There once was a handsome young man named David.  What happened to me through knowing him probably had something to do with growing up – with turning 20 and getting my own car and being exposed more to the general world than this homeschooler was used to.  He walked into my life when I was 19 years old and I immediately went into such a daze that I didn’t even remember his name, but I remembered his smile.  We found ourselves shortly thereafter attending the same Bible study.  I was so thrilled to see him there, and that he gave my elbow a little pinch when he recognized me, that I felt sick the rest of the night…  C’est la vie.

Because I met David, I realized I wasn’t 16 anymore.  And not-16-year-old women shouldn’t be looking for the qualities of a 16-year-old boy in a man they’re thinking of dating, or marrying.  I began to remake my list, but I didn’t even know what being a grown-up meant.  What was it to be an adult?  How was it different being an adult, marriage-ready man from an adult, marriage-ready woman?

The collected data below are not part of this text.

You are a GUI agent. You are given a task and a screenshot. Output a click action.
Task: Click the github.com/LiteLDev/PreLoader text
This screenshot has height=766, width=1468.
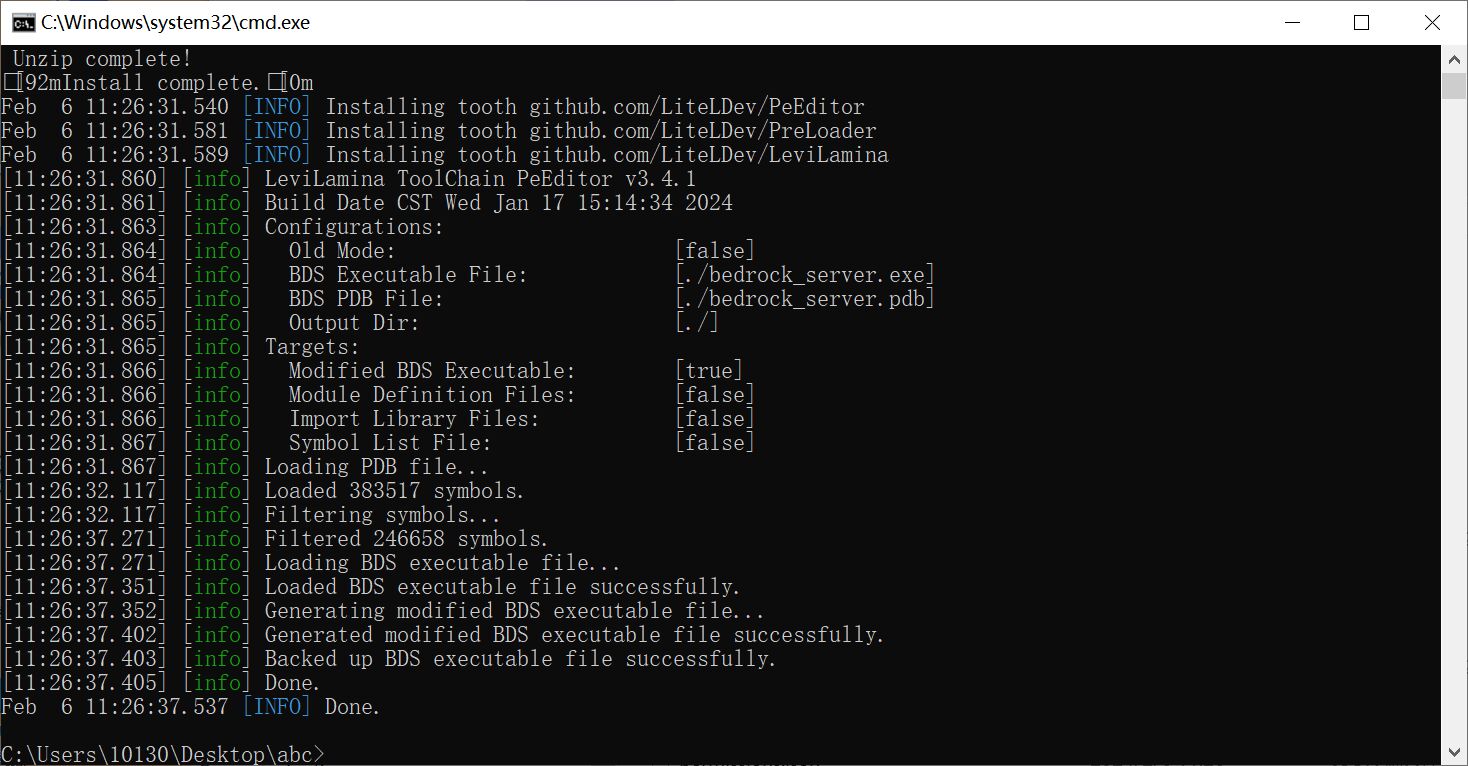tap(703, 131)
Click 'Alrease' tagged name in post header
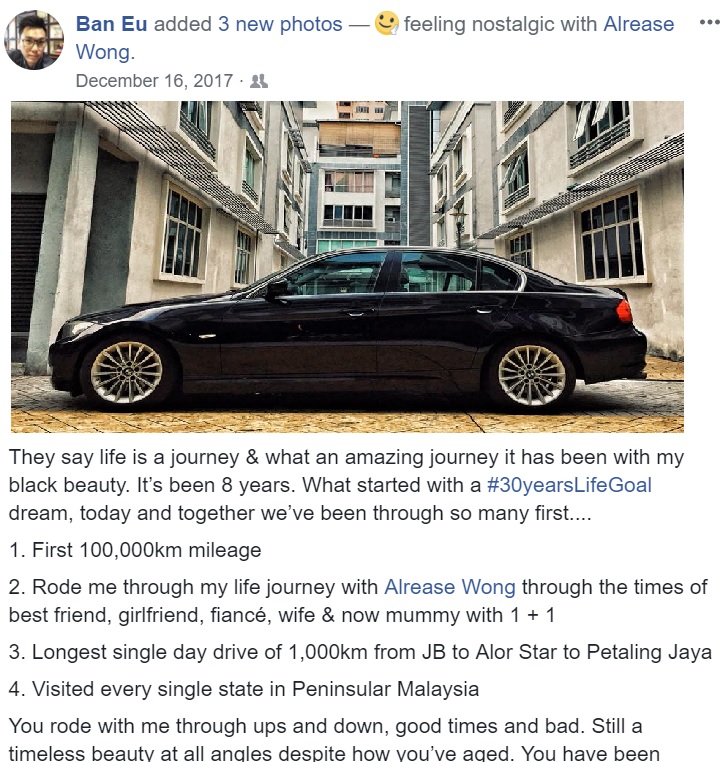724x762 pixels. coord(638,24)
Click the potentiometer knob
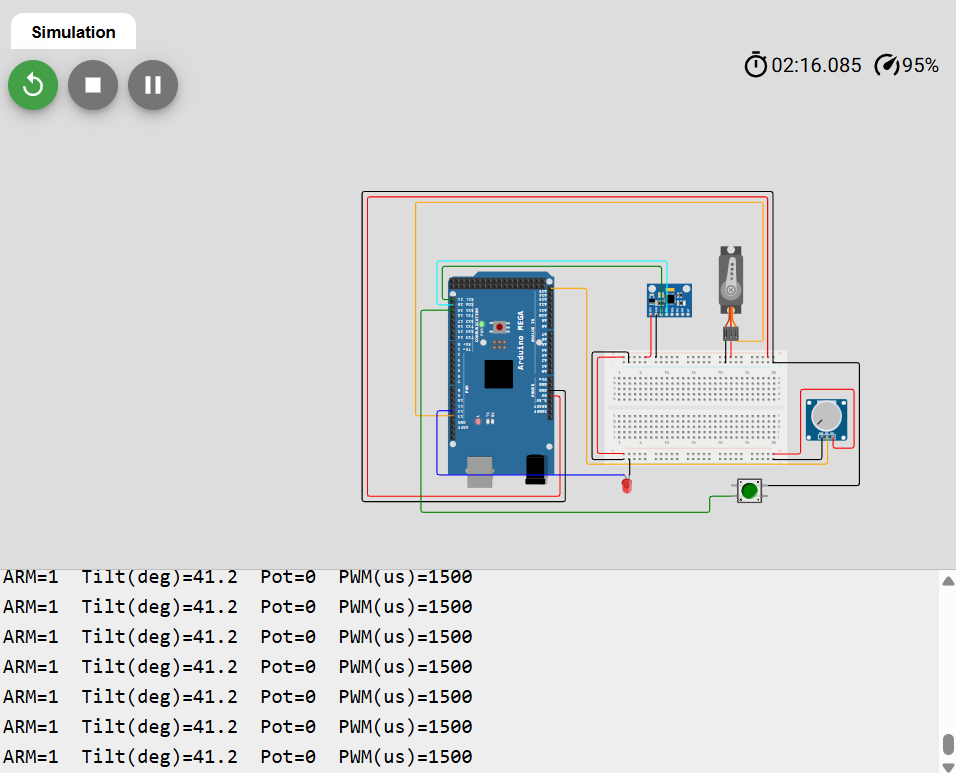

Responsibility, a sober view of the world, selflessness – these are some of the traits I came to realize were important.  Discerning them wasn’t as simple as checking off a list like: no, he doesn’t drink; yes, he has a job; yes, he says he’s a Christian.  A drink here or there doesn’t prevent realizing that we get one chance at this life and that everything we do has consequences.  (At the time, I was met with a lot of young men who didn’t take the consequences of alcohol very seriously.  But they were breaking into my mind the possibilities.)  In David’s case, irresponsible men can have jobs.  They use them to fund and further irresponsible lives.  And though true Christianity has to do with imitating Christ, who made Himself nothing, saying we belong to the Church is only a tiny part of participation in that kind of life.  People can lie.  People can be deceived.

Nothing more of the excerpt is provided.